More GATE history here.
Several key events have coalesced to make GATE advocacy in San Diego even more critical. At the state level, the passage of LCFF legislation in 2013 mandates parent engagement in developing and reviewing the school district's 3-year LCAP. This is now parent's main point of leverage for influencing all SDUSD priorities, including GATE.
In 2013, the sections of the CA Education Code about GATE were repealed. Parents need to impress upon educational decision-makers (including state legislators, the County Office of Education, SDUSD administrators, the Board of Education, and even Principals at individual school sites) the significance of GATE and the need to explicitly write it into policy. Now that GATE in California is voluntary and not specifically funded, parents have a pivotal role to play to ensure that GATE is understood and supported, not eliminated.
At the local level, SDUSD closed their GATE office in 2017 (eliminating both the GATE manager and resource teacher positions) and adopted a "site based" model for GATE, which gave Principals direct control of their own programs. This new more dispersed model of GATE management weakens the oversight role of District administration and makes it much harder for the GATE DAC to act effectively.
Do something! Big or small! Get involved!
~Does your school have a rep sitting on the GATE DAC? Ask your Principal and volunteer.
~Attend the GDAC meetings and volunteer on one of the special interest working groups.
~Help out your school 's GDAC rep; e.g., set up a GATE info table at your school's family events (print our DIY GATE Info poster on the Downloads page here).

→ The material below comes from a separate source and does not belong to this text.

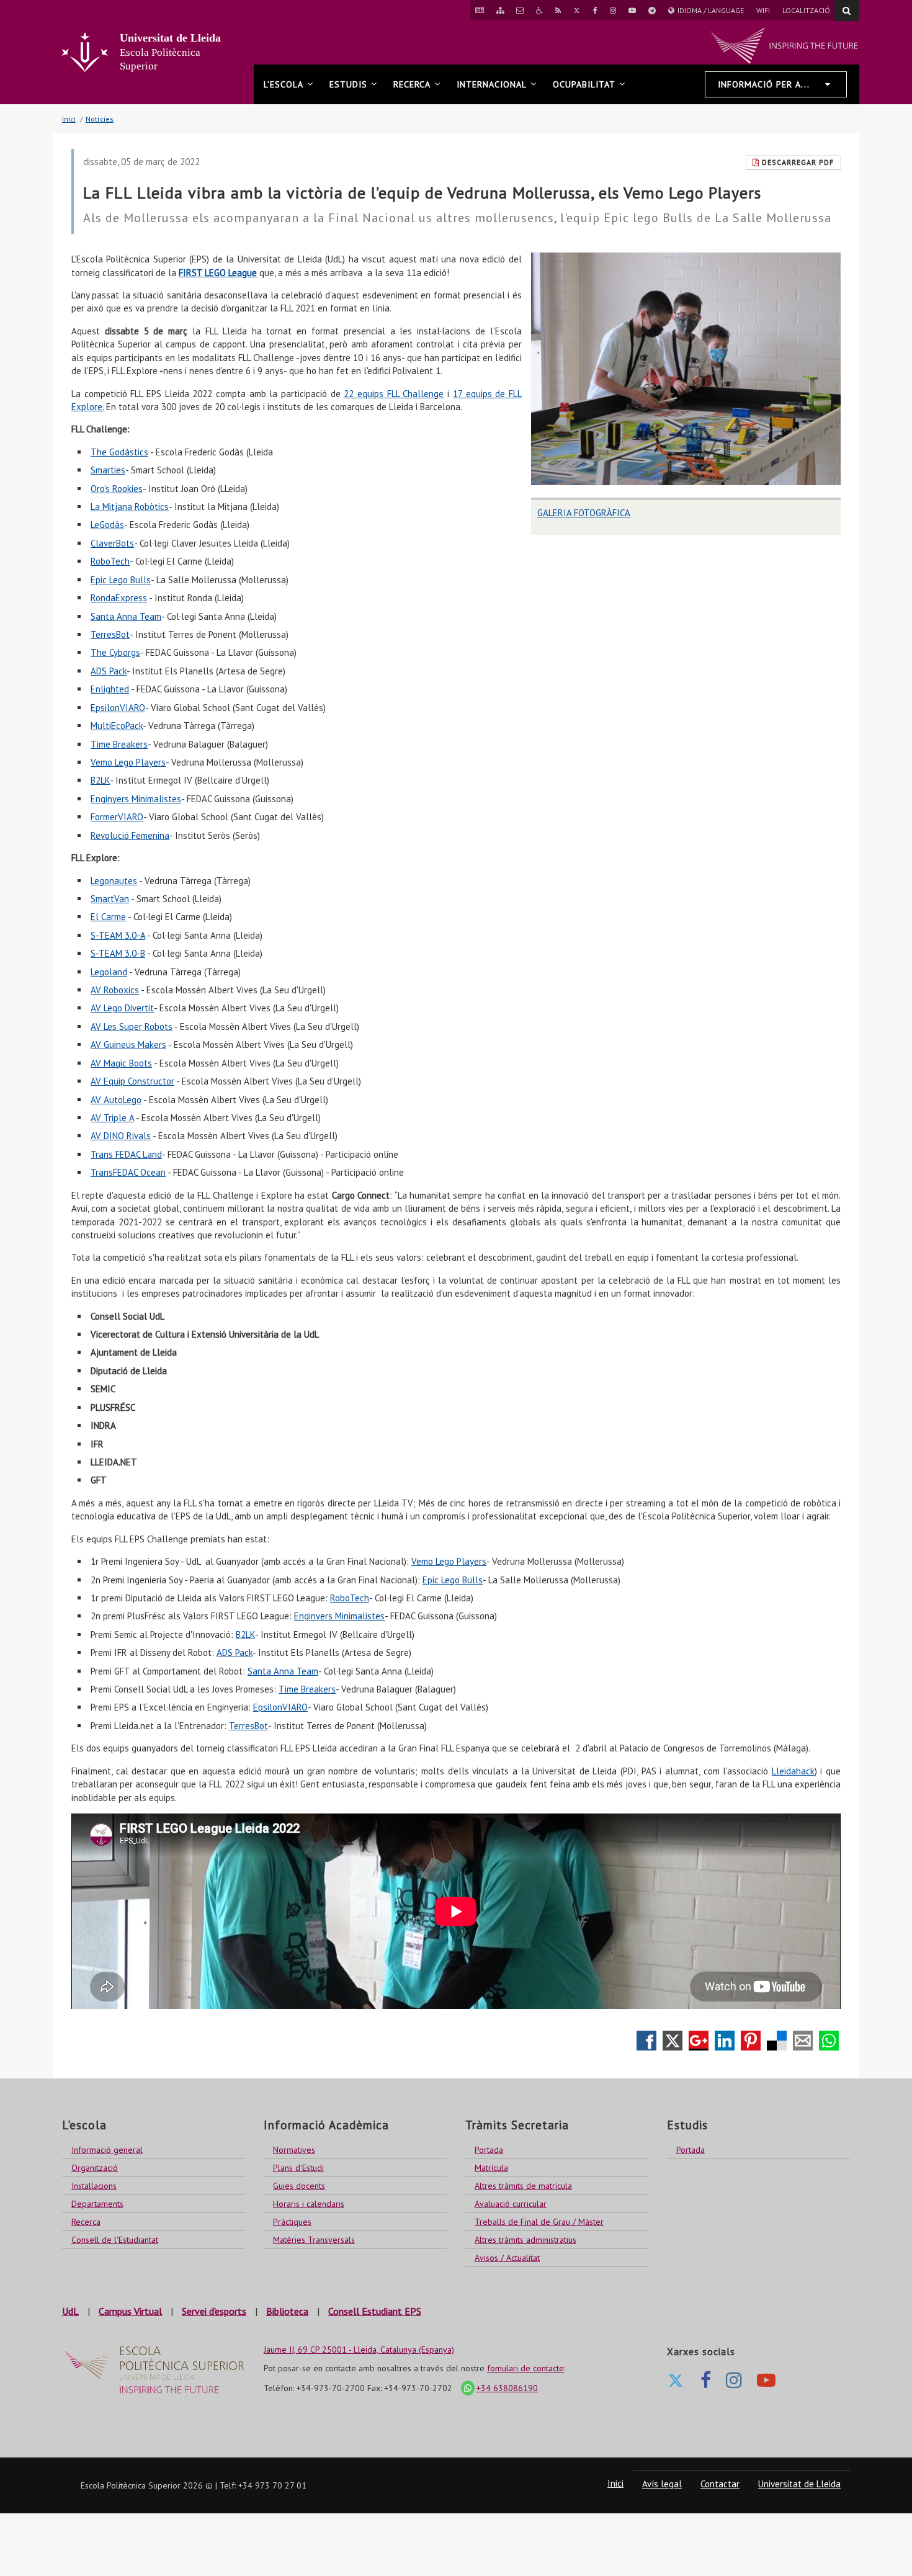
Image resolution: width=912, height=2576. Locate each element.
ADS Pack (109, 671)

~Check your school's GATE Program Summary online here - is your school living up to it? If not, speak to your Principal and your schools GATE Team Lead Teacher.
~Participate in the LCAP process - this year will be key since the next 3-yr plan will be written (is GATE mentioned in it?)
~Attend your Cluster meetings or find out who from your school does and talk about GATE issues.
~Participate in your school site governance councils that set priorities and assign funding (the SSC or SGC). Ask your Principal if there is anyone on that team representing GATE.